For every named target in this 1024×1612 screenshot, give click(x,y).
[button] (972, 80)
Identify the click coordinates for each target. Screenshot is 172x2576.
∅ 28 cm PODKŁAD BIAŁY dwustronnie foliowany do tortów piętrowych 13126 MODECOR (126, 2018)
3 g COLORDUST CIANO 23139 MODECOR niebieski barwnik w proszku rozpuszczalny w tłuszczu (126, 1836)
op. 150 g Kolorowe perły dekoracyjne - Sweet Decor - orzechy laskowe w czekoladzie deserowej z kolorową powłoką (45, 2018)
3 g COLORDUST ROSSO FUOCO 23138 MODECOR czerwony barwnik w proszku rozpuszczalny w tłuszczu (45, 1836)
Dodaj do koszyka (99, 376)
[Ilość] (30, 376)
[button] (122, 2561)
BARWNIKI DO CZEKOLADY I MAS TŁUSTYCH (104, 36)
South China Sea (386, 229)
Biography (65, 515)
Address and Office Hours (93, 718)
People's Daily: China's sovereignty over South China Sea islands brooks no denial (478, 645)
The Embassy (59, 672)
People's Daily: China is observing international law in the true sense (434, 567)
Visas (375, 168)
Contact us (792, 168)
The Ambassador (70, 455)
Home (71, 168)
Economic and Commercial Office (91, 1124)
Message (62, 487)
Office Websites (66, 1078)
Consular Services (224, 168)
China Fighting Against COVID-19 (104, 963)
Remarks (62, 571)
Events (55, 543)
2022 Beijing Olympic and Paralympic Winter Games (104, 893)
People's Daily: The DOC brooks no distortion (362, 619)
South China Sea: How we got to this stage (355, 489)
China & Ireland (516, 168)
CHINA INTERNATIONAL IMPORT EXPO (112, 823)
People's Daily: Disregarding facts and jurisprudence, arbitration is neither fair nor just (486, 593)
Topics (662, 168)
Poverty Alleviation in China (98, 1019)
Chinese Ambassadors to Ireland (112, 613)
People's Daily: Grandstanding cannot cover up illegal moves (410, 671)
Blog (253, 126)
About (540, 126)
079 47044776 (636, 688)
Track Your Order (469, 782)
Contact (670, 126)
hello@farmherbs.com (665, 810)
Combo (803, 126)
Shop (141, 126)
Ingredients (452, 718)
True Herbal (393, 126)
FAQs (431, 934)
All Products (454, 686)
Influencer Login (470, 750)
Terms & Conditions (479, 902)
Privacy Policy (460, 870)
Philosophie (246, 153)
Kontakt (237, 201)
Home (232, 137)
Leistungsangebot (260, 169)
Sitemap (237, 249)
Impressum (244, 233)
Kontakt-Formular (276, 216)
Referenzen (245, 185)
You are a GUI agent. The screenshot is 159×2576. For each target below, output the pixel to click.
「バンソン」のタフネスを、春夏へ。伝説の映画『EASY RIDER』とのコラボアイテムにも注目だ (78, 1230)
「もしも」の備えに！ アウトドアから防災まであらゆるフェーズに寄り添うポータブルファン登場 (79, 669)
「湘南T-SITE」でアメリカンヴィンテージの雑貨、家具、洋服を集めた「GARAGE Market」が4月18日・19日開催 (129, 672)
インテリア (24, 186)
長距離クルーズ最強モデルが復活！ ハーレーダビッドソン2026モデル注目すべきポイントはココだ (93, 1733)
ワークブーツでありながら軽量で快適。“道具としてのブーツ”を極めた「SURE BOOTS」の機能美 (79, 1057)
# # # #
▸ **TASK PROMPT**: Reproduce every one of the records above word for word, keeping each line and its order unchanged.

▸ **ANSWER BELOW**:
For every named target in this 1024×1612 screenshot, give click(x,y).
[button] (972, 80)
Identify the click coordinates for each target. Screenshot is 172x2576.
∅ 28 cm PODKŁAD BIAŁY dwustronnie foliowany do tortów piętrowych 13126 MODECOR (126, 2018)
3 g COLORDUST CIANO 23139 MODECOR niebieski barwnik w proszku rozpuszczalny w tłuszczu (126, 1836)
op. 150 g Kolorowe perły dekoracyjne - Sweet Decor - orzechy laskowe w czekoladzie deserowej z kolorową powłoką (45, 2018)
3 g COLORDUST ROSSO FUOCO 23138 MODECOR czerwony barwnik w proszku rozpuszczalny w tłuszczu (45, 1836)
Dodaj do koszyka (99, 376)
[Ilość] (30, 376)
[button] (122, 2561)
BARWNIKI DO CZEKOLADY I MAS TŁUSTYCH (104, 36)
South China Sea (386, 229)
Biography (65, 515)
Address and Office Hours (93, 718)
People's Daily: China's sovereignty over South China Sea islands brooks no denial (478, 645)
The Embassy (59, 672)
People's Daily: China is observing international law in the true sense (434, 567)
Visas (375, 168)
Contact us (792, 168)
The Ambassador (70, 455)
Home (71, 168)
Economic and Commercial Office (91, 1124)
Message (62, 487)
Office Websites (66, 1078)
Consular Services (224, 168)
China Fighting Against COVID-19 (104, 963)
Remarks (62, 571)
Events (55, 543)
2022 Beijing Olympic and Paralympic Winter Games (104, 893)
People's Daily: The DOC brooks no distortion (362, 619)
South China Sea: How we got to this stage (355, 489)
China & Ireland (516, 168)
CHINA INTERNATIONAL IMPORT EXPO (112, 823)
People's Daily: Disregarding facts and jurisprudence, arbitration is neither fair nor just (486, 593)
Topics (662, 168)
Poverty Alleviation in China (98, 1019)
Chinese Ambassadors to Ireland (112, 613)
People's Daily: Grandstanding cannot cover up illegal moves (410, 671)
Blog (253, 126)
About (540, 126)
079 47044776 (636, 688)
Track Your Order (469, 782)
Contact (670, 126)
hello@farmherbs.com (665, 810)
Combo (803, 126)
Shop (141, 126)
Ingredients (452, 718)
True Herbal (393, 126)
FAQs (431, 934)
All Products (454, 686)
Influencer Login (470, 750)
Terms & Conditions (479, 902)
Privacy Policy (460, 870)
Philosophie (246, 153)
Kontakt (237, 201)
Home (232, 137)
Leistungsangebot (260, 169)
Sitemap (237, 249)
Impressum (244, 233)
Kontakt-Formular (276, 216)
Referenzen (245, 185)
You are a GUI agent. The screenshot is 159×2576. For each target below, output the pixel to click.
「バンソン」のタフネスを、春夏へ。伝説の映画『EASY RIDER』とのコラボアイテムにも注目だ (78, 1230)
「もしも」の備えに！ アウトドアから防災まであらゆるフェーズに寄り添うポータブルファン登場 (79, 669)
「湘南T-SITE」でアメリカンヴィンテージの雑貨、家具、洋服を集めた「GARAGE Market」が4月18日・19日開催 (129, 672)
インテリア (24, 186)
長距離クルーズ最強モデルが復活！ ハーレーダビッドソン2026モデル注目すべきポイントはココだ (93, 1733)
ワークブーツでありながら軽量で快適。“道具としてのブーツ”を極めた「SURE BOOTS」の機能美 (79, 1057)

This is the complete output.